## Start

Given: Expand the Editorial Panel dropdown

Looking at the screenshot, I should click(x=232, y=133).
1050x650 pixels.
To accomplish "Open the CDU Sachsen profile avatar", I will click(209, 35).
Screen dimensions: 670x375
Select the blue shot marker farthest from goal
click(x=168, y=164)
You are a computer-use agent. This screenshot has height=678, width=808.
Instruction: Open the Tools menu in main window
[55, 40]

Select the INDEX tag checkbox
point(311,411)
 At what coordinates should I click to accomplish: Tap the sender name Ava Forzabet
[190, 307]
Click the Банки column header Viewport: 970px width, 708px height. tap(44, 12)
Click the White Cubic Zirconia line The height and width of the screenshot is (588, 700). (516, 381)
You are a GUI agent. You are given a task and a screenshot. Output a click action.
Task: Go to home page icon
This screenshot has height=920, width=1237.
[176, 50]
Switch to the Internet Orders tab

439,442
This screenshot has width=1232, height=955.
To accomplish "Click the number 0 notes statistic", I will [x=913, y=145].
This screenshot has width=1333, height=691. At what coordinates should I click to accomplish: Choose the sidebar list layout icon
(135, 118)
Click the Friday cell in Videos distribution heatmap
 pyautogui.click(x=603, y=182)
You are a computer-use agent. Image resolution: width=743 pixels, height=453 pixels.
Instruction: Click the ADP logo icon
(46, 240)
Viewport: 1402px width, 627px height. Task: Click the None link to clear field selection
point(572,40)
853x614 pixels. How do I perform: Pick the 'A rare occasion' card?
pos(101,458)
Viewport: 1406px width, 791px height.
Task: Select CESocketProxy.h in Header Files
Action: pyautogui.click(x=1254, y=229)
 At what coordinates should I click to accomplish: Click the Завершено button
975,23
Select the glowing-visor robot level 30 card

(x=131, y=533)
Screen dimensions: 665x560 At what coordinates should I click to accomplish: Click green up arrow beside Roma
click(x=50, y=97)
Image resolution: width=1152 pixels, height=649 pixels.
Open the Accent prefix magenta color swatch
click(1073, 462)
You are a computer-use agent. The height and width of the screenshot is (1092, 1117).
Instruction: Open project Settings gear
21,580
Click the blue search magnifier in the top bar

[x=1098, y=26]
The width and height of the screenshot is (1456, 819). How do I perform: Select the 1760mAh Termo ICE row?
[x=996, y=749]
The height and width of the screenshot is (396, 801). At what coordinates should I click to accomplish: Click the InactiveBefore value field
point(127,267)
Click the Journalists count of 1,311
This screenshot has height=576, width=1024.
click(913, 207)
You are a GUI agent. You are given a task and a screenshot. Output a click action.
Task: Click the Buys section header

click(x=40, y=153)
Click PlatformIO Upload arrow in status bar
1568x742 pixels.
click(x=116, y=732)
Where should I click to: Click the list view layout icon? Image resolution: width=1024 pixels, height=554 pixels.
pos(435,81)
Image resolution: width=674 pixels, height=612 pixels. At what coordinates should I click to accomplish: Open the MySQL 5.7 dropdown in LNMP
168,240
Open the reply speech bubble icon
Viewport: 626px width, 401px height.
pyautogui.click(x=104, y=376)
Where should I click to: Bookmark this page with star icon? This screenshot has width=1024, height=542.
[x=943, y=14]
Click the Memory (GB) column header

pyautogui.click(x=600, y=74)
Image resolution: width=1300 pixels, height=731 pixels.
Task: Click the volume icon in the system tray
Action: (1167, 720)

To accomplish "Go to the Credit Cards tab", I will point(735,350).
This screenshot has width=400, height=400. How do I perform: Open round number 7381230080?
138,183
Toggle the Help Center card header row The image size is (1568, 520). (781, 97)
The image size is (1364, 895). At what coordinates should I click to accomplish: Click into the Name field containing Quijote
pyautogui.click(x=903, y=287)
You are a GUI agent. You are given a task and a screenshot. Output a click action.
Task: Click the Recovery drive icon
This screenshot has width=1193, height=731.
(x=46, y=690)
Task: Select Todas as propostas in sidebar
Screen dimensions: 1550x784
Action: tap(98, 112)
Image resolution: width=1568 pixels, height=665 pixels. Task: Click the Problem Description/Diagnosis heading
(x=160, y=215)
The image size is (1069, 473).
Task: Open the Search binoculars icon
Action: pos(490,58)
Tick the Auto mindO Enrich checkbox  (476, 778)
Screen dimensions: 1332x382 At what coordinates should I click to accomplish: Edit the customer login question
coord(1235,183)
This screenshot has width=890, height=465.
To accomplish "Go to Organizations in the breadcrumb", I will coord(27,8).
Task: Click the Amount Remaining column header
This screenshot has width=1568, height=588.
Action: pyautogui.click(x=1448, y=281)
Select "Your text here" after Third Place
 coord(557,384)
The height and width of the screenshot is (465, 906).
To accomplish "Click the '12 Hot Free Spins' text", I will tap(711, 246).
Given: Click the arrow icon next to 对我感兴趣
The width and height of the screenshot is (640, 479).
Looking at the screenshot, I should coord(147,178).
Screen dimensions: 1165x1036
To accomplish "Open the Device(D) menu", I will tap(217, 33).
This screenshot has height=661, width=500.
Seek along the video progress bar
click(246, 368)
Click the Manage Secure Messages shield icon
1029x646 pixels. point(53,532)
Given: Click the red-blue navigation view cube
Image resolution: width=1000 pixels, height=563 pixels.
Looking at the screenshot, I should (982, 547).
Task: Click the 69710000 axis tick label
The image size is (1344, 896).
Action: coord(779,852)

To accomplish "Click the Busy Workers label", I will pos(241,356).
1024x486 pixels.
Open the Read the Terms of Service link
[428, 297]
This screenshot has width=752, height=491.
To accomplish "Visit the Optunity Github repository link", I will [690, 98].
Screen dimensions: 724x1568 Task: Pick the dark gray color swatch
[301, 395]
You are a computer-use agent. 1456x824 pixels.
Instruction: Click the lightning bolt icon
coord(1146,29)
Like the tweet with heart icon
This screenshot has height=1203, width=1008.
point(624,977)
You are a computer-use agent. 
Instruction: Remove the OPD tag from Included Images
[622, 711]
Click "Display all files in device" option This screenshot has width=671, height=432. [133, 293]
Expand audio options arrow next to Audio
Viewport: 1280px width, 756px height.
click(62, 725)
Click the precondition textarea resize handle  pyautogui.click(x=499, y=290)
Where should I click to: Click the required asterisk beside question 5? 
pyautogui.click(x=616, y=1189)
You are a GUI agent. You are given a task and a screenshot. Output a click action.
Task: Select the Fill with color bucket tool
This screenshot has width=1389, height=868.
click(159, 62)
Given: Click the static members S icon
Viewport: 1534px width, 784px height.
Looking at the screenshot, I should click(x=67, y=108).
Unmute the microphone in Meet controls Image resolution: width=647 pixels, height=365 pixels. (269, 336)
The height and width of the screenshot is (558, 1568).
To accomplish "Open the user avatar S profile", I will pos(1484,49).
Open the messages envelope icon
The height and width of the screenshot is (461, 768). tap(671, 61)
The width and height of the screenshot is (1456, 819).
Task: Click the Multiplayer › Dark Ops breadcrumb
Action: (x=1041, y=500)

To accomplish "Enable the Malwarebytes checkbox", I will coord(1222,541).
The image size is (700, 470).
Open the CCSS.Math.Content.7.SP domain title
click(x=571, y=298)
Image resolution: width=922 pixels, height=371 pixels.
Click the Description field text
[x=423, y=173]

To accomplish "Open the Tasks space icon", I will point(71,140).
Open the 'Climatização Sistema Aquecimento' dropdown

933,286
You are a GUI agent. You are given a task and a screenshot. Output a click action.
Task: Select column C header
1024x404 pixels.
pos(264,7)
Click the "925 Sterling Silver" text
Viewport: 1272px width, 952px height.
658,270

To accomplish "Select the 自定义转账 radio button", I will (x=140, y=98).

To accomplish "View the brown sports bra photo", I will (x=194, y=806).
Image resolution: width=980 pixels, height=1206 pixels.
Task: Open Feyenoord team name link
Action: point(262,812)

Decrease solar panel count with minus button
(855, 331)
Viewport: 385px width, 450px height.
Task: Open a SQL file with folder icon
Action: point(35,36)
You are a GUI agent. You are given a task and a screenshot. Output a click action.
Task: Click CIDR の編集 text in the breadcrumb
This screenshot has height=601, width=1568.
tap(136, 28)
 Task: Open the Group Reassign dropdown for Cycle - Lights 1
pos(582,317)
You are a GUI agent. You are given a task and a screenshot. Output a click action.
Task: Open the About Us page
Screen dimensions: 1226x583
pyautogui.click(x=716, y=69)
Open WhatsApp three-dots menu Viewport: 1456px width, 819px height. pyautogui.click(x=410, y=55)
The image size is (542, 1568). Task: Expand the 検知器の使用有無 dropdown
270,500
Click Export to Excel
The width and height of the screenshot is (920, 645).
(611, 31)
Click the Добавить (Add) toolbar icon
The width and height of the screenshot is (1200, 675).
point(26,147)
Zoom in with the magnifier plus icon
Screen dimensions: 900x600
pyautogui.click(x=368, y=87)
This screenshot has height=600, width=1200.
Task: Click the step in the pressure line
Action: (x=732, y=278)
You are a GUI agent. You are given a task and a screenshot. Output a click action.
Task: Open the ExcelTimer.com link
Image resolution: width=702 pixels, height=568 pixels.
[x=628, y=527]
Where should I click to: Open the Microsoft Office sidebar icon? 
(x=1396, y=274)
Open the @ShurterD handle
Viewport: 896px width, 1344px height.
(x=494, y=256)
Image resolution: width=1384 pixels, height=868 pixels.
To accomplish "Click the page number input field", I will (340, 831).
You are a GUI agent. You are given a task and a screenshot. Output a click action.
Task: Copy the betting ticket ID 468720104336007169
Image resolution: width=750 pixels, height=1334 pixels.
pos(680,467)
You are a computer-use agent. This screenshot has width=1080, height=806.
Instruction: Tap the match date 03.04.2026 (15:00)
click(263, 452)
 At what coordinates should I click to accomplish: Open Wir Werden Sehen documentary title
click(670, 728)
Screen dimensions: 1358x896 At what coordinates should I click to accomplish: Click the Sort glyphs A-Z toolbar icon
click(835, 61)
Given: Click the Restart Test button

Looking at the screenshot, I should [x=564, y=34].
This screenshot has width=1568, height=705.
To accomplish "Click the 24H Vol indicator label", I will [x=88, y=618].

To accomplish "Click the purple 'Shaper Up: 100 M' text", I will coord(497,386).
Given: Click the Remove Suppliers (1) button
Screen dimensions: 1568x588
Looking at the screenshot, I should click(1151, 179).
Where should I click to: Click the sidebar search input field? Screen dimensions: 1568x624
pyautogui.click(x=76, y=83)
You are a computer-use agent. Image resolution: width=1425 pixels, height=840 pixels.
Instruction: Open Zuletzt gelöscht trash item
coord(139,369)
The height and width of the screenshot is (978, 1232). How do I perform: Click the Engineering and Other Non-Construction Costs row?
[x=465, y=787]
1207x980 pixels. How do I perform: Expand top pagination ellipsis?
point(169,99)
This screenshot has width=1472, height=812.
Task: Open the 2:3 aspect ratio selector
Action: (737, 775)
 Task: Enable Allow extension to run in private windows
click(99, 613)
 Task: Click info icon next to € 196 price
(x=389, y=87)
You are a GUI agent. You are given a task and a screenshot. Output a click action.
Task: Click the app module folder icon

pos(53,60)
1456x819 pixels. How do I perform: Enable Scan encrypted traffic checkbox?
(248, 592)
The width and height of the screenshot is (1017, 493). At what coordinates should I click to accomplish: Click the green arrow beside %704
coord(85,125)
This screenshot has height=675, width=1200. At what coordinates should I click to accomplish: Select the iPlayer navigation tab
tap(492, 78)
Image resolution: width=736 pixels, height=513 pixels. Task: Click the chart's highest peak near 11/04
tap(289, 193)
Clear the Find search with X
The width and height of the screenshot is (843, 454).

## End

-- EXERCISE AIM --
Arrange the lines starting at the one containing "Where should I click to: Click the sidebar" and ending at the one containing "Action: (737, 775)" as a numbered list, leaving out any blank lines.

-- FINISHED ANSWER --
1. Where should I click to: Click the sidebar search input field? Screen dimensions: 1568x624
2. pyautogui.click(x=76, y=83)
3. You are a computer-use agent. Image resolution: width=1425 pixels, height=840 pixels.
4. Instruction: Open Zuletzt gelöscht trash item
5. coord(139,369)
6. The height and width of the screenshot is (978, 1232). How do I perform: Click the Engineering and Other Non-Construction Costs row?
7. [x=465, y=787]
8. 1207x980 pixels. How do I perform: Expand top pagination ellipsis?
9. point(169,99)
10. This screenshot has width=1472, height=812.
11. Task: Open the 2:3 aspect ratio selector
12. Action: (737, 775)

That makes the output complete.